When we had gone to bed the night before, there was a small glimmer of hope.The execution had been at least temporarily stayed, while the Supreme Court decided whether or not it would rule on the case. When we woke up in the morning, in our soft bed, in our cozy home, we got the news that the Supreme Court had declined to rule, and the execution had gone forward.
I was raised to oppose the death penalty, although my home state of California frequently executes those it deems deserving of the ultimate punishment. My parents believe it is wrong for the state to have the power to kill its citizens, and I grew up hearing about the racism and injustice in how the death penalty is administered. You are so much more likely to receive this punishment if you are poor and black!

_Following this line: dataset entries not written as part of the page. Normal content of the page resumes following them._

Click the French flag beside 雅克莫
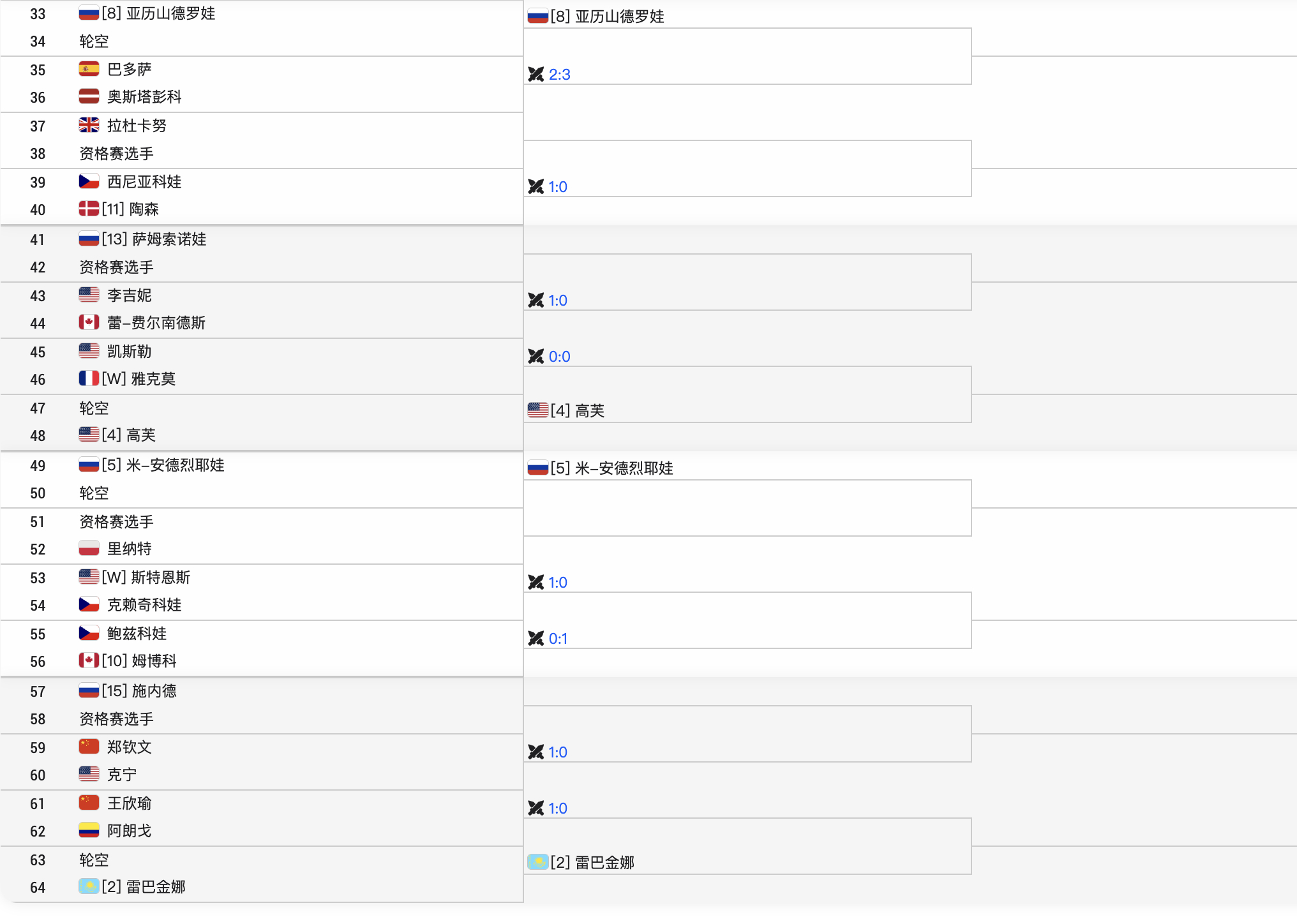The height and width of the screenshot is (924, 1297). [x=89, y=378]
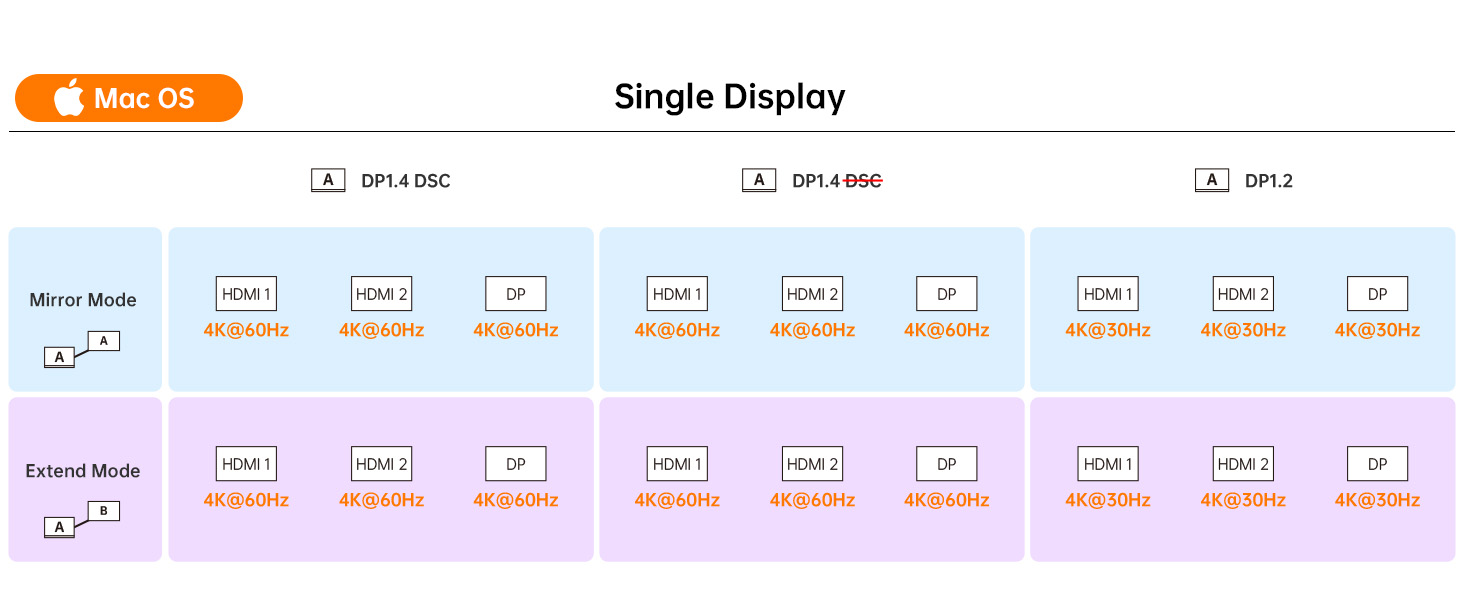Image resolution: width=1464 pixels, height=600 pixels.
Task: Click the DP1.2 column header text
Action: (x=1269, y=181)
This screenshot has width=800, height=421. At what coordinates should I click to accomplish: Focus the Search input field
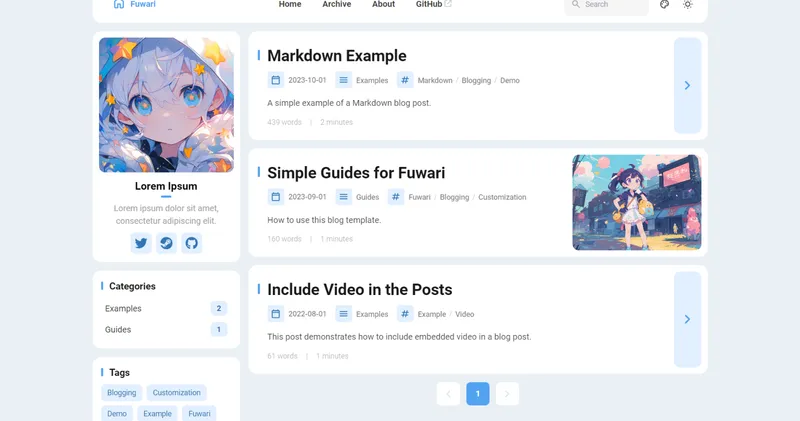(x=610, y=5)
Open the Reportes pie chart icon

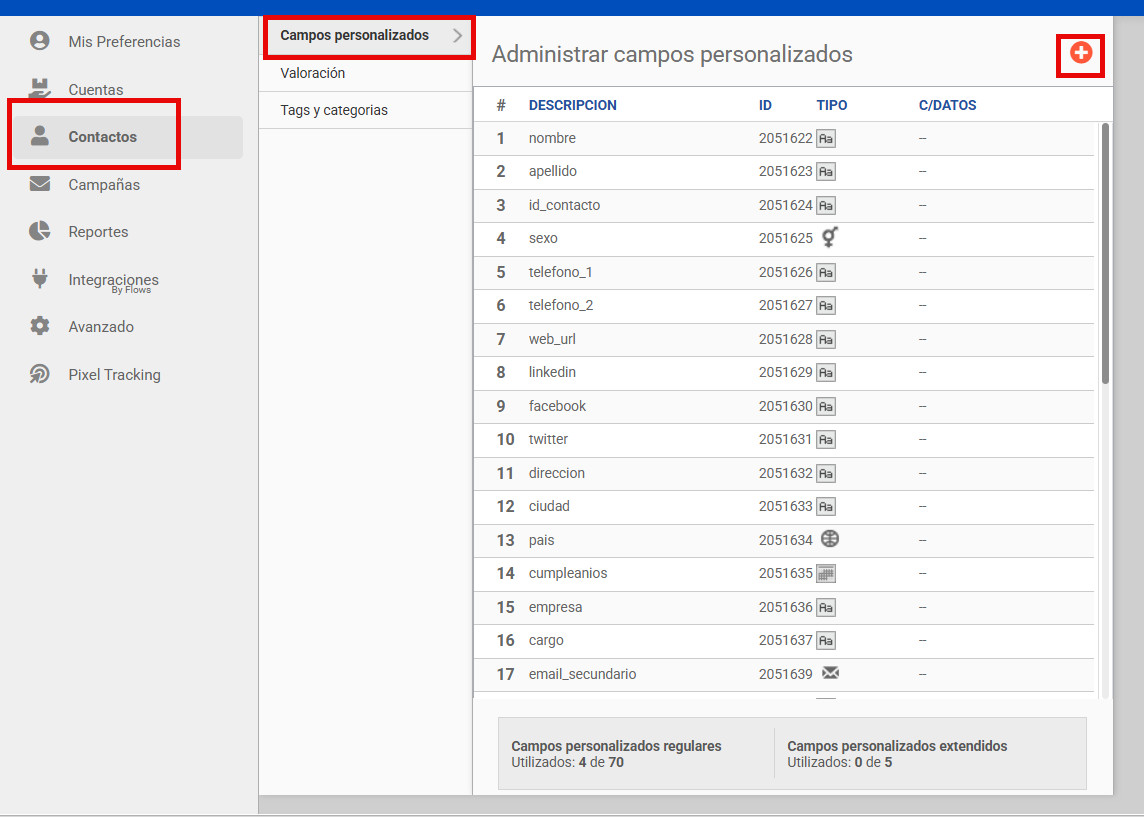pyautogui.click(x=40, y=231)
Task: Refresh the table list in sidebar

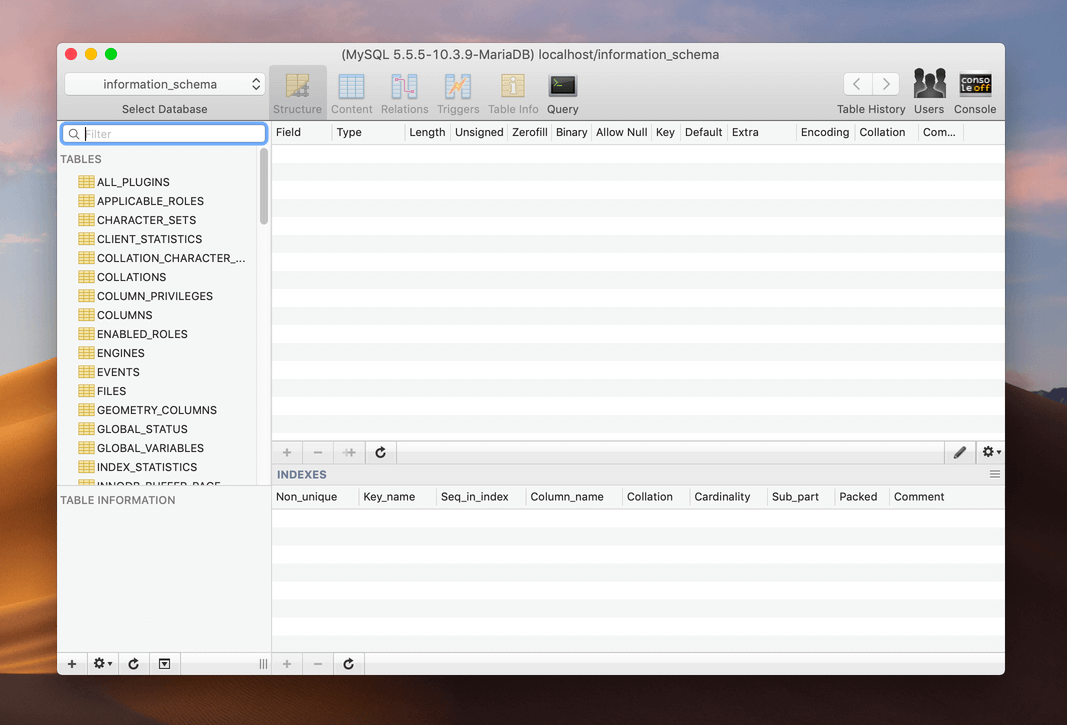Action: coord(133,664)
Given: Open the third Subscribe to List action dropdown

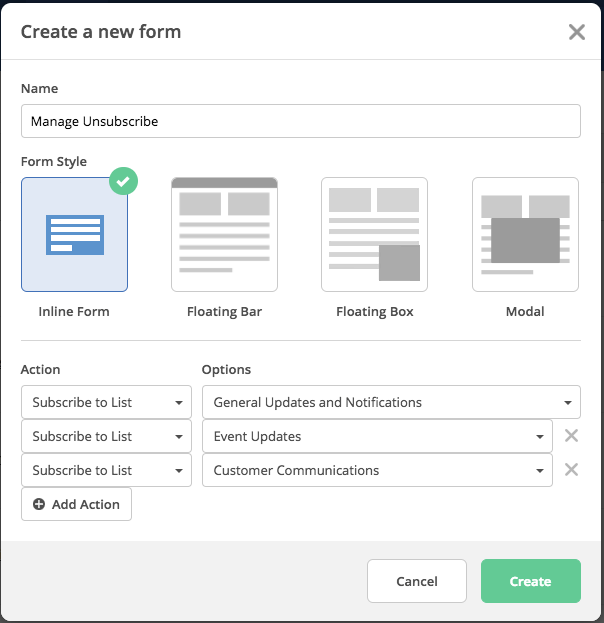Looking at the screenshot, I should click(x=106, y=470).
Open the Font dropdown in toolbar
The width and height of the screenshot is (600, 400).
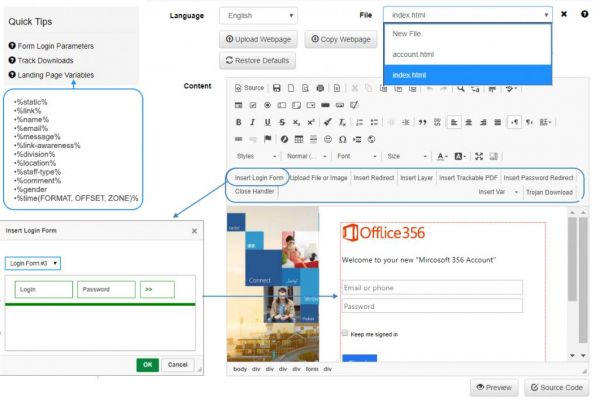tap(356, 156)
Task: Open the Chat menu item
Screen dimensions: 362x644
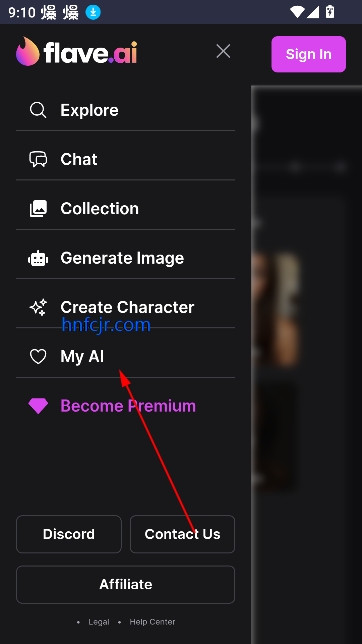Action: click(x=125, y=159)
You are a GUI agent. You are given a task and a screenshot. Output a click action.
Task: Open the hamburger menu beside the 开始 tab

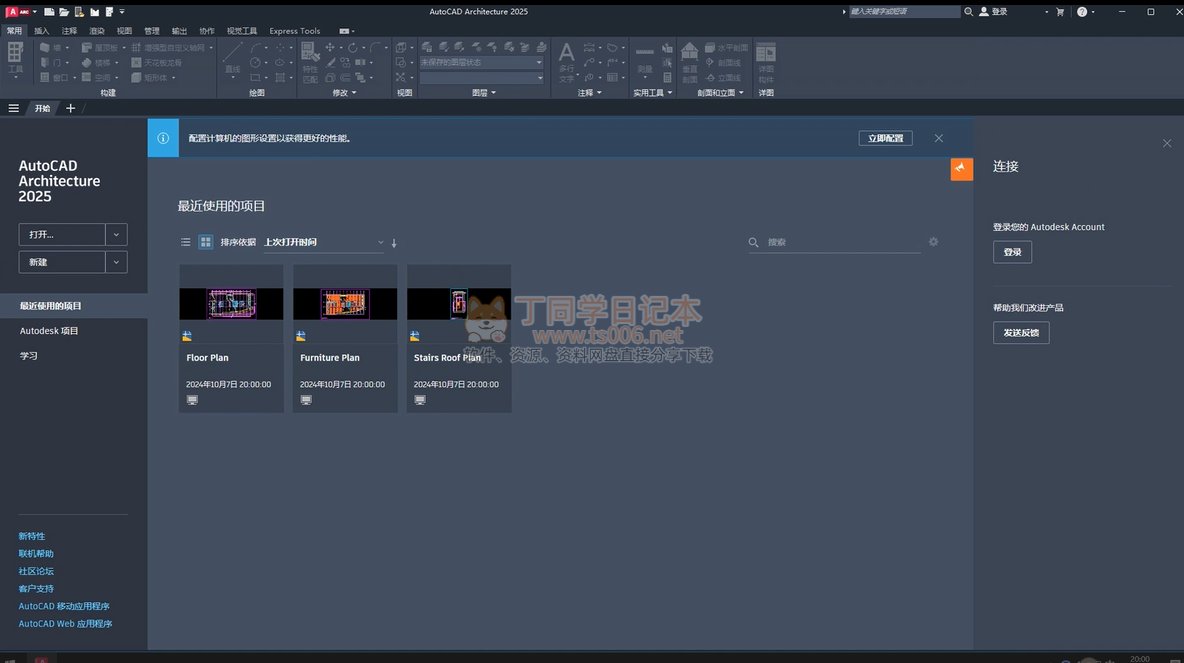point(13,108)
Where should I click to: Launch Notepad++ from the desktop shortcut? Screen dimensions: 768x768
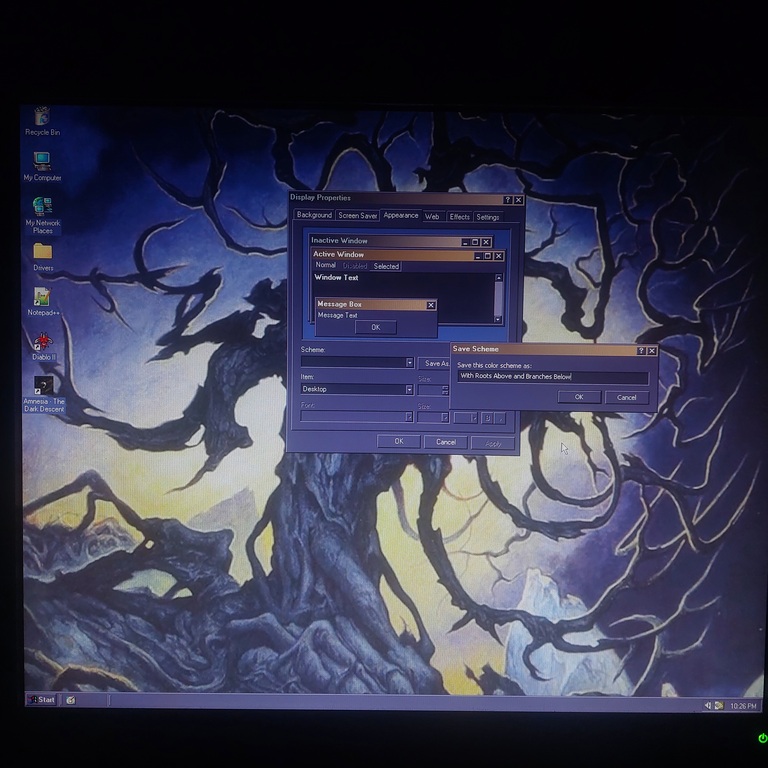(x=42, y=298)

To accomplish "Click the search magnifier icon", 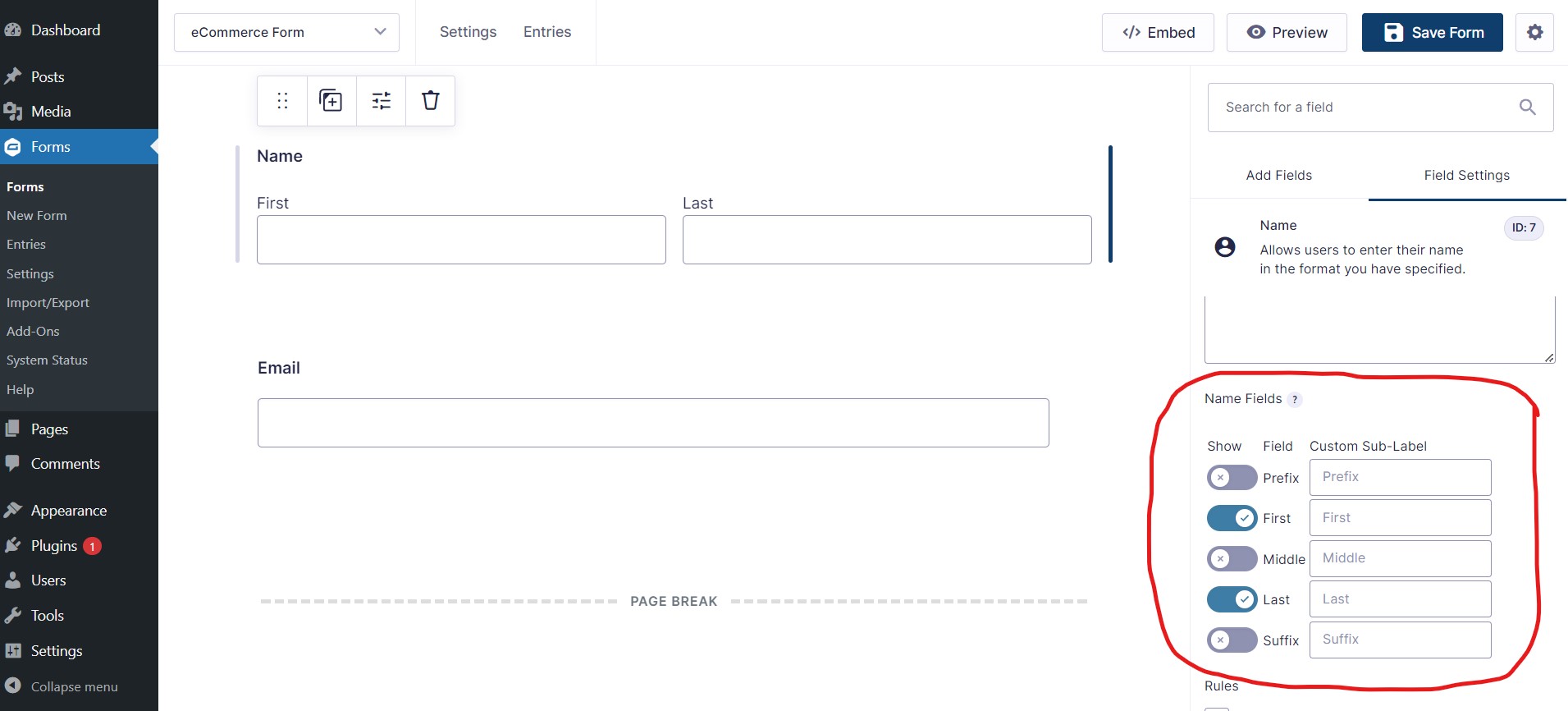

One of my students did not appreciate my bringing my views on capital punishment into the yoga room, and she had the courage to say so. But yoga is just such a rich and complex subject. There is no area of our embodied life it does not touch on, so nothing is off limits for discussion during class! I also feel strongly that if we don't have the courage to discuss controversial subjects we will never be able to transform, as a society.
I think what distresses me most about capital punishment is the hard heartedness it seems to encourage in our society. Recently, at the Republican candidate's debate at the Ronald Reagan library, the moderator began his question to Governor Rick Perry with the statement that Texas had executed 234 death row inmates. At this point the audience broke into spontaneous applause.
The people applauding in that auditorium, I'm guessing, are utterly certain that "those people" deserve to die. The people applauding feel absolutely and totally sure that they are different and separate from death row inmates. They feel sure that they are good and deserving of life, while the crimes those inmates committed cancels their right to live. But can any of us ever be completely certain of how we would be behaving today if we had had a similar start to life as someone in prison? If we had been moved from abusive foster home to abusive foster home for our entire childhood? If we'd been addicted to drugs from age 10? If we'd suffered traumatic head injuries in early life?
Personally I am not at all sure. And that not knowing is a groundless, uncertain place. I am sure of one thing though. Inside of each of us, whether we are a prison warden, a prison inmate, a lifelong republican, an investment banker, an organic farmer or a third grade teacher, inside of each of us is something bright, clear, eternal, and untouched by the outer circumstances of our life. The reason we are alive is to discover this truth for ourselves. May we dedicate ourselves to this quest, and to cultivating compassion in our world. May all beings be well and happy.